今週は日経平均2万円を挟んでの攻防となろう。25日線が緩やかに上向きで基本は戻り相場が継続しているものの、上値も重くなってきている。頼みの米国株の調整が続くようだと、日本株も下方へトレンドが転換する恐れもある。
最もリスクとして懸念されるものは、米中対立の先鋭化だ。ファーウェイへの制裁強化に対して中国側も報復の構えを見せている。ただ、トランプ政権と共和党による中国への強硬姿勢は選挙対策という色彩が強い。このタイミングで再び中国たたきが復活したのは、コロナの一番厳しい時を過ぎたのと、株価が順調に戻ったからだ。米国の対中強硬姿勢は株式市場のリスクだが、逆に言えば市場が人質のようなものだから、株価が下落基調を強めたりコロナの第2波の恐れが高まったりすれば、中国との対立もいったん棚上げとなるだろう。
まず週初めのGDPの発表に市場はどう反応するかだ。米国の雇用統計でさえ反応しなかった。過去の、しかも悪化は想定内のマクロ指標に、通常なら反応しないものだが、地合いが悪化していることもあって案外、強いネガティブな反応を示すかもしれない。

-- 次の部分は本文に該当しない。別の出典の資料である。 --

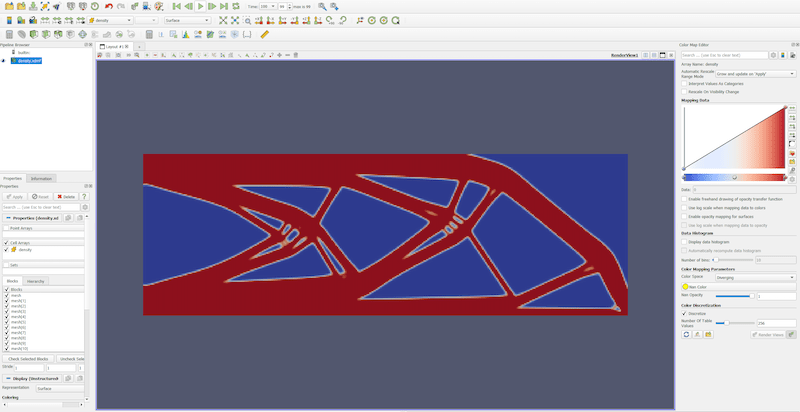Open the ruler measurement tool
The height and width of the screenshot is (412, 800).
(x=264, y=34)
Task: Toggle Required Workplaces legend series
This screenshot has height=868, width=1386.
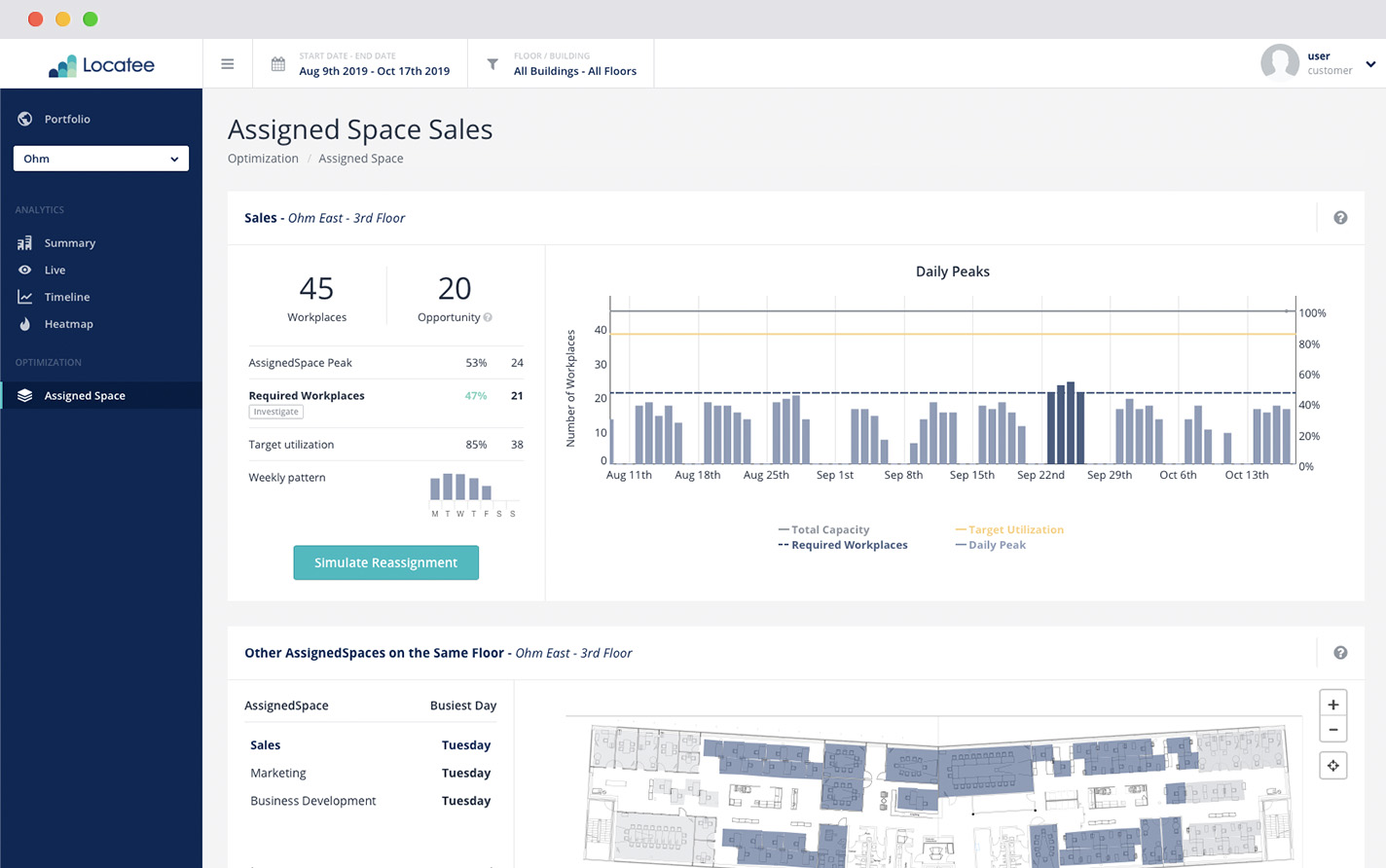Action: tap(843, 545)
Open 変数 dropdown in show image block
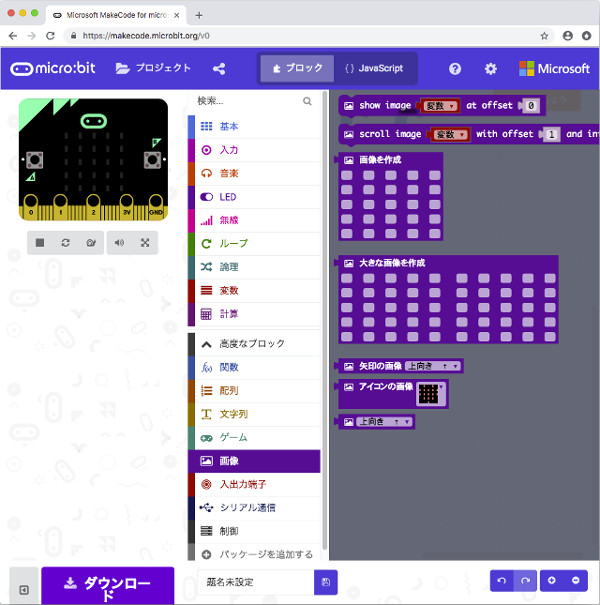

そのあとは、緊急事態宣言の解除観測が相場の支えになるだろう。新型コロナウイルス対策の特別措置法に基づく緊急事態宣言が39県で解除された。残る8つの都道府県について政府は21日をめどに解除が可能かどうか改めて判断する方針だ。解除の可能性が高まれば経済再開期待で相場にも明るさが戻るだろう。また、中国で22日に開幕する全国人民代表大会(全人代)で政策期待が高まりやすいことも材料だ。
米国で21日にエヌビディアの決算発表がある。再びハイテク株が騰勢を取り戻すきっかけになるかもしれない。要注目である。日本では富士フイルムの決算発表に期待したい。
今週の予想レンジは1万9600~2万300円とする。